Sky nodded.  “I metasensed four Patriarchs in the area, but only two harems of part-Monster Transforms.  I may sound like a traitor for saying this, but the Patriarchs’ harem women aren’t anywhere near as well-kept as the Hunters’.  I suspect their harem women are dying all the time from maltreatment and botched élan draws.”

Hank nodded.

“This has a lot of promise,” I said, following up on Hank’s idea.  “We should grab one of the Patriarchs’ harem women who’s nearly used up, put her out of her misery, let her do the Monster goop thing after she dies, then substitute the Monster remains for Bass,” I said.  Monsters had the very interesting property that their bodies decomposed rapidly after they died, and their remains were a toxic dross stew most right thinking people avoided like a nest of plague-infested rats in a cloud of fleas.  The damned stuff could induce Transformations and fatally poison normals.
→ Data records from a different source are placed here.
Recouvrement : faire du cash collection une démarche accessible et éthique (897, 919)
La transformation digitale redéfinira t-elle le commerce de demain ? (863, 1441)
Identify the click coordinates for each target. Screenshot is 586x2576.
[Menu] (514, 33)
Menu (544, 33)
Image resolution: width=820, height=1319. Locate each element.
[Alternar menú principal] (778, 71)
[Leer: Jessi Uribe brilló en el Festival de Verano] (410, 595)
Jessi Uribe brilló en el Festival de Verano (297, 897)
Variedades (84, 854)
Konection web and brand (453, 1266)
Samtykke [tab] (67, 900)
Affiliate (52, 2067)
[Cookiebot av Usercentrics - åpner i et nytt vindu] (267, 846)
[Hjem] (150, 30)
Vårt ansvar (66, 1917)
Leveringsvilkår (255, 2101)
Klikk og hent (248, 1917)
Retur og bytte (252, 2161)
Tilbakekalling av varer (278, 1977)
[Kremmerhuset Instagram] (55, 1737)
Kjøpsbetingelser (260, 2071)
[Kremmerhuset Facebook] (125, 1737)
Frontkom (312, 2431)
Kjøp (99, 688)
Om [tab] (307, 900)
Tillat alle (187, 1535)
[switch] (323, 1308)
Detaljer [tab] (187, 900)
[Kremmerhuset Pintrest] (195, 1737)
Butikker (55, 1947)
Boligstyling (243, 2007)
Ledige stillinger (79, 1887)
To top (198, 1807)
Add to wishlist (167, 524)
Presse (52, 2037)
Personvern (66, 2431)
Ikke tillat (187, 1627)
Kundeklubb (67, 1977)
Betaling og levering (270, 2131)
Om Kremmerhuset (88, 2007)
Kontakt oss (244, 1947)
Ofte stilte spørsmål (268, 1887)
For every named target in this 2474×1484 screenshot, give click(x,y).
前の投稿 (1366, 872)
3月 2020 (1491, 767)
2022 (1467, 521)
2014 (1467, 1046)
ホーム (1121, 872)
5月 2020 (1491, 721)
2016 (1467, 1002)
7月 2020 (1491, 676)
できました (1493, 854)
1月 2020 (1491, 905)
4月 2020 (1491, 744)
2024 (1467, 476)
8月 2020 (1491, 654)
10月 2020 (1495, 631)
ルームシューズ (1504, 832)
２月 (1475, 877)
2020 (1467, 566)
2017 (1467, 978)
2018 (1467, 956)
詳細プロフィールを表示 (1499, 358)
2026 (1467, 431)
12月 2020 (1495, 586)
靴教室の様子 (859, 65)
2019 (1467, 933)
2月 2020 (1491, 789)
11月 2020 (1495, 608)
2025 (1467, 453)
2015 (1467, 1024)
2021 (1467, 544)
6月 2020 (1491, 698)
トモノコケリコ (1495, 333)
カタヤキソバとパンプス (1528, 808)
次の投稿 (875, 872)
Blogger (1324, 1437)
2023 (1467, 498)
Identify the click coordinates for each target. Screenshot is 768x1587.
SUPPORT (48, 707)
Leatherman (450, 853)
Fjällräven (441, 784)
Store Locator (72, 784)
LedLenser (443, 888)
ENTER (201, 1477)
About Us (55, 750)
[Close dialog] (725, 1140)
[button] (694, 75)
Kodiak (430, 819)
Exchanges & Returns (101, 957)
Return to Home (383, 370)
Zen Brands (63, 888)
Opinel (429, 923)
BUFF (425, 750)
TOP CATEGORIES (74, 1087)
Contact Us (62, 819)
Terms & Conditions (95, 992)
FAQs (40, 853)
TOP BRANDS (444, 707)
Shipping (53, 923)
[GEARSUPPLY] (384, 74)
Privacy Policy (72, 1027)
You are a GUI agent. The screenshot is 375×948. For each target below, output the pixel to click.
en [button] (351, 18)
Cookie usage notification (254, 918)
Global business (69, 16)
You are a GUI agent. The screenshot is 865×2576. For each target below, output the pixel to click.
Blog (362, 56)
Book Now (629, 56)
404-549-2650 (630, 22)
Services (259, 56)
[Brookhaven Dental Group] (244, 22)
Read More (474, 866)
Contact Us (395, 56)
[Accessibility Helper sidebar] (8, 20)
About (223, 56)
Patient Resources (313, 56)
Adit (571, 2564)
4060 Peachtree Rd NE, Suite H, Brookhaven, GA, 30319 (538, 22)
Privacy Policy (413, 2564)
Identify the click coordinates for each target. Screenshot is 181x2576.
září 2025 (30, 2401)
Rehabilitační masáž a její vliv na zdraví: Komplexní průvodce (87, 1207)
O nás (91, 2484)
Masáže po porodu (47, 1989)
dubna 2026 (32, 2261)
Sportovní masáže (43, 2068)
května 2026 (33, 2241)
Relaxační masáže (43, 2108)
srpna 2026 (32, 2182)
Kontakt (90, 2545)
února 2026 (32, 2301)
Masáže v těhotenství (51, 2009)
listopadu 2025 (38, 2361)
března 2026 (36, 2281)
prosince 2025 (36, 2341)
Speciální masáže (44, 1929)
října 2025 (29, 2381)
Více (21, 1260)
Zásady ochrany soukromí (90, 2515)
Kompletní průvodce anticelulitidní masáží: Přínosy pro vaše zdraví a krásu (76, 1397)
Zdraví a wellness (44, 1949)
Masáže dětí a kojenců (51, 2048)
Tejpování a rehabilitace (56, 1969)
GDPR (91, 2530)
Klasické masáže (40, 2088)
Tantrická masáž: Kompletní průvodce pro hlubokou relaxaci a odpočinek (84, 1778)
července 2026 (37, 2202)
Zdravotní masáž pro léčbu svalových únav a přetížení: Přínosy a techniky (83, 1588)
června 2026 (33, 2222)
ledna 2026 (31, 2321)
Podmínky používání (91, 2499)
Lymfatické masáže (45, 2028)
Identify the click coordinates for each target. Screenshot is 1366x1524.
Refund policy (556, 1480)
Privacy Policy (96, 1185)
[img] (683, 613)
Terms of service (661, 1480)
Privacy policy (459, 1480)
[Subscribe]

With any luck, United Toxicol would think that they had pushed Bass into Monsterhood because of all the juice they shoved into her.  No way would they be able to identify the remains as anything other than hers.  I hoped.

“Let’s do it,” Keaton said.  “Tomorrow.”

I nodded.  I didn’t like it, but we would do the snatch without Gilgamesh, as time was of the essence.  I hated doing capers without him.

 

Gilgamesh: December 30, 1968 – January 2, 1969

Gilgamesh lasted in Keaton’s house until ten in the morning.  Then he left a short note for Carol, apologizing again for his inability to handle plane flights and his need to do some Crow business, and slipped out.  He hadn’t felt so awkward since he met up with Carol in Houston.  Fifth wheel.  An extra part in a some-assembly-required children’s toy.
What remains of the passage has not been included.